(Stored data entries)
▼▼▼

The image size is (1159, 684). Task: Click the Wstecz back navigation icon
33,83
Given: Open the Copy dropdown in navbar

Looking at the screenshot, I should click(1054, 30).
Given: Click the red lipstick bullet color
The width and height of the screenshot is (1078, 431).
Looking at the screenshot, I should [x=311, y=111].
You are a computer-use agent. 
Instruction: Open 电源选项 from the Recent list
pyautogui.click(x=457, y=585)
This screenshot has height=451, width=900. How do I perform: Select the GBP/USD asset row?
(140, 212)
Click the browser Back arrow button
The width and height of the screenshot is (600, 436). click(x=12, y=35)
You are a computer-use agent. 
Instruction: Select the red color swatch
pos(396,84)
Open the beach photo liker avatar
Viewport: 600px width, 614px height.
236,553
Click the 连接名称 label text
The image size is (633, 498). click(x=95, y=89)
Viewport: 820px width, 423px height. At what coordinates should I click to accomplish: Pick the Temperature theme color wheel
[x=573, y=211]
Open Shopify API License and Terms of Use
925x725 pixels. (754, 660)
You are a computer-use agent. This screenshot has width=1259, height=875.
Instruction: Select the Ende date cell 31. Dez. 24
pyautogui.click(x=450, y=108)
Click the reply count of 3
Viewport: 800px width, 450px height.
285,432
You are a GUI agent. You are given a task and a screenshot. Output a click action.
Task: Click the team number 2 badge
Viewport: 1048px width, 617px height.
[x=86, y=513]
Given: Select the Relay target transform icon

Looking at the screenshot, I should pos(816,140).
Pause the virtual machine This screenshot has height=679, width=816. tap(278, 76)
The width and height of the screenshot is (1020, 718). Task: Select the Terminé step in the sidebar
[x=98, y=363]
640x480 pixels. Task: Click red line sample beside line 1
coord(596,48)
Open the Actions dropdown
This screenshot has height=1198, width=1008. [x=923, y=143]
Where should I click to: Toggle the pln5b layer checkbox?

▲▲▲

*BRIEF:* Copy every record above verbatim and in full.

*TASK RESULT:*
The image size is (1159, 684). Task: Click the Wstecz back navigation icon
33,83
Given: Open the Copy dropdown in navbar

Looking at the screenshot, I should click(1054, 30).
Given: Click the red lipstick bullet color
The width and height of the screenshot is (1078, 431).
Looking at the screenshot, I should [x=311, y=111].
You are a computer-use agent. 
Instruction: Open 电源选项 from the Recent list
pyautogui.click(x=457, y=585)
This screenshot has height=451, width=900. How do I perform: Select the GBP/USD asset row?
(140, 212)
Click the browser Back arrow button
The width and height of the screenshot is (600, 436). click(x=12, y=35)
You are a computer-use agent. 
Instruction: Select the red color swatch
pos(396,84)
Open the beach photo liker avatar
Viewport: 600px width, 614px height.
236,553
Click the 连接名称 label text
The image size is (633, 498). click(x=95, y=89)
Viewport: 820px width, 423px height. At what coordinates should I click to accomplish: Pick the Temperature theme color wheel
[x=573, y=211]
Open Shopify API License and Terms of Use
925x725 pixels. (754, 660)
You are a computer-use agent. This screenshot has width=1259, height=875.
Instruction: Select the Ende date cell 31. Dez. 24
pyautogui.click(x=450, y=108)
Click the reply count of 3
Viewport: 800px width, 450px height.
285,432
You are a GUI agent. You are given a task and a screenshot. Output a click action.
Task: Click the team number 2 badge
Viewport: 1048px width, 617px height.
[x=86, y=513]
Given: Select the Relay target transform icon

Looking at the screenshot, I should pos(816,140).
Pause the virtual machine This screenshot has height=679, width=816. tap(278, 76)
The width and height of the screenshot is (1020, 718). Task: Select the Terminé step in the sidebar
[x=98, y=363]
640x480 pixels. Task: Click red line sample beside line 1
coord(596,48)
Open the Actions dropdown
This screenshot has height=1198, width=1008. [x=923, y=143]
Where should I click to: Toggle the pln5b layer checkbox?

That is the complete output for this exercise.